Saturday, December 12, 2015

"Fifteen Dogs"

By Andre Alexis
ISBN No. 978-1-55245-305-6

How's this for a pitch? Two gods give 15 dogs staying overnight in a veterinary clinic "human consciousness" to see if they'll be as happy or miserable as their owners.
With its clever ground rules for a parallel reality of thinking, talking dogs (reminiscent of the rules of the afterlife in "The Lovely Bones") and the conundrum of mastery over "lesser" creatures (reminiscent of "A.I. Artificial Intelligence"), "Fifteen Dogs" is the latest in a very long line of stories about what happens when dogs whisper back.
The 1975 cult film "A Boy and his Dog" starred Don Johnson as a slacker Mad Max wandering through a dystopian desert with his talking dog. The 1989 movie "Baxter" was narrated by a French-speaking bull terrier. In the excellent book "The Dogs of Babel", a distraught husband tries to find out why his wife died in a freak accident by getting the only witness - a dog - to talk.
Like all of those aforementioned titles "Fifteen Dogs" is a compelling crossbreed of everything from the deepest philosophy about what constitutes a happy life to the most basic emotions around the death of a pet.
When the writing's good it's really good. A blind dog sleeping outside was "easily seen by all the creatures that walked, flew or crept past him on their way through the gardens." And when the writing's not so good (as it is in the first 44 pages) it's almost Disney-ish in its apostrophe-free depiction of plucky canine teamwork. Even worse, the gods make their bet over a few brewskis in a Toronto bar. (I know Toronto sees itself as the cultural and business centre of Canada, but now it's the mythological and philosophical centre of the whole universe??)
Yet "Fifteen Dogs" is still a very clever and rewarding read. At only 171 pages, the spareness of the writing (considering the complexities of the plot) is a miracle of sorts. When a storyteller is this assured and confident he encourages us to trust him as well.
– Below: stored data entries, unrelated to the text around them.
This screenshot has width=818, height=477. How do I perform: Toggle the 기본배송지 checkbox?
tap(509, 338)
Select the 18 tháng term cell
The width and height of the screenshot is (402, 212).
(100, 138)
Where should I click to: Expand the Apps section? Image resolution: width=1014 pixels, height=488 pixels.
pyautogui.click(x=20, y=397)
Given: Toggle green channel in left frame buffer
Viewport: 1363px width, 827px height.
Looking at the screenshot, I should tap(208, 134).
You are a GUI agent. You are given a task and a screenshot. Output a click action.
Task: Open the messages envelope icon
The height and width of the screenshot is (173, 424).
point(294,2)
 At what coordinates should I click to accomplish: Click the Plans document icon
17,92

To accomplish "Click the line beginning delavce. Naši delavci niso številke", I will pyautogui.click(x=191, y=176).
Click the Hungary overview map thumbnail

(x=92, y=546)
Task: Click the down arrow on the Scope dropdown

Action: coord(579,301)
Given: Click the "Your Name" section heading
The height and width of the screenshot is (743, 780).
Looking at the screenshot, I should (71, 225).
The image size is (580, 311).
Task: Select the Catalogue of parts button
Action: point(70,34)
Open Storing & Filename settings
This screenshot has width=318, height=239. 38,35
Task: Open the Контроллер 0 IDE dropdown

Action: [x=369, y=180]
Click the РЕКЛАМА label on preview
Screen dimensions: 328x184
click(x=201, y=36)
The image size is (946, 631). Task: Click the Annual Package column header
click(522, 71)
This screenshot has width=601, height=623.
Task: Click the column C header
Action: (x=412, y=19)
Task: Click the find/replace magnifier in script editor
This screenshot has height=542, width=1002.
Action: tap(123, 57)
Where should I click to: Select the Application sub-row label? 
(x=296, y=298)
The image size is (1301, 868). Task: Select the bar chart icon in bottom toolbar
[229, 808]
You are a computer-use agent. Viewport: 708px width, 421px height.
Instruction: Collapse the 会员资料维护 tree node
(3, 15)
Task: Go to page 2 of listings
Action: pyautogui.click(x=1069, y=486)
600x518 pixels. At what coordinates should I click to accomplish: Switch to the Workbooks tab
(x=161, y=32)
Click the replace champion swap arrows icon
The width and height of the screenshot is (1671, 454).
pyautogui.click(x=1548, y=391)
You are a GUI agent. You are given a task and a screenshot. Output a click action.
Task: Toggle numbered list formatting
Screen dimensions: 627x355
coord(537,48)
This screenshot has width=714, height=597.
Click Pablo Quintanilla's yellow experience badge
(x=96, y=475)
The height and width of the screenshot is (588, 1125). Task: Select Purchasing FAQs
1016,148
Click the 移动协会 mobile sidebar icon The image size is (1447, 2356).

Besides, it's nice to think that our lives are determined as much by choice and circumstance as they are by imperfect gods of fate making it all up between games of Foosball.
"The first [god] spins the thread of a life," Alexis explains. "The second draws out the length of thread each being will have. The third cuts the thread and ends that being's time on earth." Whew... And when the gods toy with the fates of the dogs and their owners ("Atrapos cut two of the three lives that were wound together, then added years to the one that was left by way of balance.") make sure you have some tissues nearby. 

Thursday, April 16, 2015

"Song for a Summer Night"

By Robert Heidbreder & Qin Leng
ISBN No. 978-1-55498-493-0

"Day's left the stage. Night's in the wings. The summer air sings what a summer night brings." In an age of books like "Go the F*** to Sleep" suggesting that already sleep-deprived parents let their children stay up waaaay past their curfews must be fighting words. But they are such lovely words. Those opening lines from this charming, beautifully illustrated lullaby of a book announce a contrarian kind of bedtime story about the promise, not of a new morning, but of the start of a day's end. When the children in this story break curfew to party with the cute creatures of the night (shy skunks, sparkling fireflies) they're appreciating the magic of a moonlit summer night many decades before they'll go gently into another, more sombre, good night. It's touching stuff.

Wednesday, April 1, 2015

"The World Without Us"

By Robin Stevenson
ISBN No. 978-1-4598-0680-1

It takes a certain kind of courage to publish a youth novel about suicide when even the mainstream media is still trying to figure out how to report on it without nudging depressed millennials in that direction. It takes even more courage (balls? gall?) to give your book the same title as another one about what the world would look if the virus of humanity were suddenly gone for good. Stevenson's book is all those things (ballsy, galling, torn from the headlines) - just not to everyone at the same time. Yes, the titling of an end chapter "The Point of it All" suggests a certain resolution to a tragic phenomenon. It isn't. Instead, its characters are the human beings behind the headlines. They never feel like stock characters or ciphers and their motivations - ultimately - are always about doing the right thing and making the world a better place for themselves and their loved ones, now and long after they're gone. That's a heady ambition in contemporary adult fiction. That Stevenson achieves it in youth fiction is a miracle. It's a smart, daring read.